▼

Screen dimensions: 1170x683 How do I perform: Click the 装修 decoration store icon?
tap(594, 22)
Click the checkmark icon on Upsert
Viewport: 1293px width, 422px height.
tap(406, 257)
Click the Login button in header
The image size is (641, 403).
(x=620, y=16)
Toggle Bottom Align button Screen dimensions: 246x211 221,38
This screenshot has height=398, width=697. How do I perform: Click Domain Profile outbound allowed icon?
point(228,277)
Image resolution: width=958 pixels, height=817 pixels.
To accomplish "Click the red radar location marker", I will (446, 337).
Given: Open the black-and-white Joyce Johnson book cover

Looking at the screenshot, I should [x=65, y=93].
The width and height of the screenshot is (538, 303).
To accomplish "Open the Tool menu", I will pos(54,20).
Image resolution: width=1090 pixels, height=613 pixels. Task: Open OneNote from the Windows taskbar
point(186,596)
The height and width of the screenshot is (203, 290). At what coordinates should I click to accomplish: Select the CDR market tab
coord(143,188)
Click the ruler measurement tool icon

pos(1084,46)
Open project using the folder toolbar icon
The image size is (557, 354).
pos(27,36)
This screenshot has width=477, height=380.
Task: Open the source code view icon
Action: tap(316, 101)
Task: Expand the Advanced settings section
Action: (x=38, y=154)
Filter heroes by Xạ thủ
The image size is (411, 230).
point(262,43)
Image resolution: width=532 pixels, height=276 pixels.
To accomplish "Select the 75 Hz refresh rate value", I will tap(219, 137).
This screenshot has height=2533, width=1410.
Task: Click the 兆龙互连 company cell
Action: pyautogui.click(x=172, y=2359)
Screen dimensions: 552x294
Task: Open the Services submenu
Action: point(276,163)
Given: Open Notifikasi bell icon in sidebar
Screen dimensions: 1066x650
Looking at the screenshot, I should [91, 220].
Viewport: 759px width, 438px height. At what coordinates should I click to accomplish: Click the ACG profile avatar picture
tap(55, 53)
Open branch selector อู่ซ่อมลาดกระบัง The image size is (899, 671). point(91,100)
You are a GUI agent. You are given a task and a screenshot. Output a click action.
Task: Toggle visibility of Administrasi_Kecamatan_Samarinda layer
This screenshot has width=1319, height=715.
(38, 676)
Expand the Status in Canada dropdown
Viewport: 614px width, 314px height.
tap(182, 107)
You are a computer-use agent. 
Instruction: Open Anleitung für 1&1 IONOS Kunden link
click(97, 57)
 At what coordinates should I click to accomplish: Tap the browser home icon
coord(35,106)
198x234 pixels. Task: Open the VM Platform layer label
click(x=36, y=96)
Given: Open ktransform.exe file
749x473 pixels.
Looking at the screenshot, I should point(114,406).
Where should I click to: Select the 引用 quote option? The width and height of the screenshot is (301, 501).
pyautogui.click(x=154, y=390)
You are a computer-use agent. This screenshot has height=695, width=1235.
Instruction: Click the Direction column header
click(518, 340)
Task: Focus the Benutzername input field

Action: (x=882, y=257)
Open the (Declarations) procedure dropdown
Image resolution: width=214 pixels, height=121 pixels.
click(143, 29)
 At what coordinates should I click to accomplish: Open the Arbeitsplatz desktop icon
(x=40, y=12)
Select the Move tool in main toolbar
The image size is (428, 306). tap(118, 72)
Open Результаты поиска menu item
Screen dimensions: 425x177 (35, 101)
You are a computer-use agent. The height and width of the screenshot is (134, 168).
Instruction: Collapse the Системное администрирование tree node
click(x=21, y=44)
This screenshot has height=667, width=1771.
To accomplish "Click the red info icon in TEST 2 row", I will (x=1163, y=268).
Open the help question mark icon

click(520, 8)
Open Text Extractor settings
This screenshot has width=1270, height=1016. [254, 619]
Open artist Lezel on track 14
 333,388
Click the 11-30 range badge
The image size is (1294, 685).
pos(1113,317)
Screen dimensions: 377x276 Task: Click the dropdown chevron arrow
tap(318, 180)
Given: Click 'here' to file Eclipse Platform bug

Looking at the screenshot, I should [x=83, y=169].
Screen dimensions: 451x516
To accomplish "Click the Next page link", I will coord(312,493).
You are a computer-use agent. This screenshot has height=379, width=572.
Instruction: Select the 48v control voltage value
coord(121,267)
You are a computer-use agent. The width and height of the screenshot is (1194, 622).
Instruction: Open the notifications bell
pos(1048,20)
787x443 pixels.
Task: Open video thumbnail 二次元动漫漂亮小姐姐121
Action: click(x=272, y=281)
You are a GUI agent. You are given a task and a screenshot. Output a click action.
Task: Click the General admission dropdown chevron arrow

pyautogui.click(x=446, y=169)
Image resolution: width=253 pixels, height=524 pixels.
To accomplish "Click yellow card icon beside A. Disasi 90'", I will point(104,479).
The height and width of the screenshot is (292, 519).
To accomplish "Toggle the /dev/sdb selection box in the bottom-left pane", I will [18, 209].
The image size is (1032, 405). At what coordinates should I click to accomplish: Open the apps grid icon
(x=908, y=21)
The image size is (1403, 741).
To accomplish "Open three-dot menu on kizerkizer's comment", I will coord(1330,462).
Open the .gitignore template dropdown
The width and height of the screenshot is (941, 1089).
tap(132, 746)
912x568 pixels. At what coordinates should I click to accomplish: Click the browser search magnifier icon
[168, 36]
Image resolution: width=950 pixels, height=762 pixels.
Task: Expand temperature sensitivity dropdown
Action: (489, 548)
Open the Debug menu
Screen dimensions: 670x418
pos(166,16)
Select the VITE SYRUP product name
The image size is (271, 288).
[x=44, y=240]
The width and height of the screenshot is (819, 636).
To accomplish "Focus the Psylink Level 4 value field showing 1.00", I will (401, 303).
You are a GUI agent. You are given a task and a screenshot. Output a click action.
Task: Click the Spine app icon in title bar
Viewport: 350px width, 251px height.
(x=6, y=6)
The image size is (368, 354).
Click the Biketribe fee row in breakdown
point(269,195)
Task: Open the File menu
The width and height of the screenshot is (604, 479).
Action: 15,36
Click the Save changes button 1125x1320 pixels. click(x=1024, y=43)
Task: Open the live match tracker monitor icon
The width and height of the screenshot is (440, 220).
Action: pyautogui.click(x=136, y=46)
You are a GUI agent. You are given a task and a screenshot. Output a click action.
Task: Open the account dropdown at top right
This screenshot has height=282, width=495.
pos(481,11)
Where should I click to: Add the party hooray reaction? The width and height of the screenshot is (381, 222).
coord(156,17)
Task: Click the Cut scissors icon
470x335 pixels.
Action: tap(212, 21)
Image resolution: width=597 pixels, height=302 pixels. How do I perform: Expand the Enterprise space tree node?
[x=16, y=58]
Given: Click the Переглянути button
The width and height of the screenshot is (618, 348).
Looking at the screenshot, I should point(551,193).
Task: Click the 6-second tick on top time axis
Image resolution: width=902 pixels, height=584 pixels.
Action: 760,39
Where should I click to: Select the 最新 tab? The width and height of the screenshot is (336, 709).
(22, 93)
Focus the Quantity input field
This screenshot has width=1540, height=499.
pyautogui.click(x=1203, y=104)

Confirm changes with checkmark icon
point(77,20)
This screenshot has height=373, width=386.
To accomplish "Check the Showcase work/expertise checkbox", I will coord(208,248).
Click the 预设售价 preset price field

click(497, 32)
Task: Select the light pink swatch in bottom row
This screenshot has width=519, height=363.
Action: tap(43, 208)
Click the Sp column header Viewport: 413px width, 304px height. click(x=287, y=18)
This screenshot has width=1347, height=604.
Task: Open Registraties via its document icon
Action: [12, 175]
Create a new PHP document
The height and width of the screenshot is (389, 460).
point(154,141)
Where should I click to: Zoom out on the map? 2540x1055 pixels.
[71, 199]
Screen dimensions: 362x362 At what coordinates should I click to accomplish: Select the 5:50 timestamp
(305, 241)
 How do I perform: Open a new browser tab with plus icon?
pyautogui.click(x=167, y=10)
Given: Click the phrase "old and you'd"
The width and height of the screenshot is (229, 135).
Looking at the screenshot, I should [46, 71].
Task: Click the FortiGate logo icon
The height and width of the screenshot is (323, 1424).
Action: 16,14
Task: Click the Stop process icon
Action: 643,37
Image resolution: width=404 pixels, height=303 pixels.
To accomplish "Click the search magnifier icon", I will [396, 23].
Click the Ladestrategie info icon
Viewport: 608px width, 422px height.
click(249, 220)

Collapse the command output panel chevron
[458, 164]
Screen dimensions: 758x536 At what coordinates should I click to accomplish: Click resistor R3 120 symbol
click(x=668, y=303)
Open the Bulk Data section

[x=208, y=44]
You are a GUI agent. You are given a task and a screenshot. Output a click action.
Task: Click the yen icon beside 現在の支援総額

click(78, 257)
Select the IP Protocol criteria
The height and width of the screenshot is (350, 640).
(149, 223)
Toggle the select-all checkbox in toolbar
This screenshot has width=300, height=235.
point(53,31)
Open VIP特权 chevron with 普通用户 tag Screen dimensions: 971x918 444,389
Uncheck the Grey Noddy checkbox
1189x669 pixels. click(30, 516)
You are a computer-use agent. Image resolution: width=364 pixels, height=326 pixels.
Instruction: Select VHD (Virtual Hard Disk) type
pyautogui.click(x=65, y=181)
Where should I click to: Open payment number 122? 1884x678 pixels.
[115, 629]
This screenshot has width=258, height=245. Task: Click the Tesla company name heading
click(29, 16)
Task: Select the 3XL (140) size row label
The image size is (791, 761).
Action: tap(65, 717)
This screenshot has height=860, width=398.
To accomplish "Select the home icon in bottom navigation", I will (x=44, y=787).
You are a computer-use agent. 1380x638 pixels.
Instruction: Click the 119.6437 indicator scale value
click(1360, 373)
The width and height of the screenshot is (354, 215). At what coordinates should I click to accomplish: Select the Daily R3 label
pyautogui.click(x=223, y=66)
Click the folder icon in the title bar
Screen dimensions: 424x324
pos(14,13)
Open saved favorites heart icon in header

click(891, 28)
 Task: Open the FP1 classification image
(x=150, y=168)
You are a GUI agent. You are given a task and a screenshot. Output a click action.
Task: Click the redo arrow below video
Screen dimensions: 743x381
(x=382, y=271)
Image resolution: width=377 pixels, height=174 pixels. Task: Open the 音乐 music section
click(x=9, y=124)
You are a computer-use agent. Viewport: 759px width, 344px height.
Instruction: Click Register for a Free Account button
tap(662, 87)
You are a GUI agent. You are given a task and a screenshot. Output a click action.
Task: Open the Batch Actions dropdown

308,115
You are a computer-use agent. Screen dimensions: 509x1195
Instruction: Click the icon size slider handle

▲

Copy exactly the lines from the top of the entries through the line with "Image resolution: width=532" in it, please, keeping both ends and adding nothing.

Screen dimensions: 1170x683 How do I perform: Click the 装修 decoration store icon?
tap(594, 22)
Click the checkmark icon on Upsert
Viewport: 1293px width, 422px height.
tap(406, 257)
Click the Login button in header
The image size is (641, 403).
(x=620, y=16)
Toggle Bottom Align button Screen dimensions: 246x211 221,38
This screenshot has height=398, width=697. How do I perform: Click Domain Profile outbound allowed icon?
point(228,277)
Image resolution: width=958 pixels, height=817 pixels.
To accomplish "Click the red radar location marker", I will (446, 337).
Given: Open the black-and-white Joyce Johnson book cover

Looking at the screenshot, I should [x=65, y=93].
The width and height of the screenshot is (538, 303).
To accomplish "Open the Tool menu", I will pos(54,20).
Image resolution: width=1090 pixels, height=613 pixels. Task: Open OneNote from the Windows taskbar
point(186,596)
The height and width of the screenshot is (203, 290). At what coordinates should I click to accomplish: Select the CDR market tab
coord(143,188)
Click the ruler measurement tool icon

pos(1084,46)
Open project using the folder toolbar icon
The image size is (557, 354).
pos(27,36)
This screenshot has width=477, height=380.
Task: Open the source code view icon
Action: tap(316, 101)
Task: Expand the Advanced settings section
Action: (x=38, y=154)
Filter heroes by Xạ thủ
The image size is (411, 230).
point(262,43)
Image resolution: width=532 pixels, height=276 pixels.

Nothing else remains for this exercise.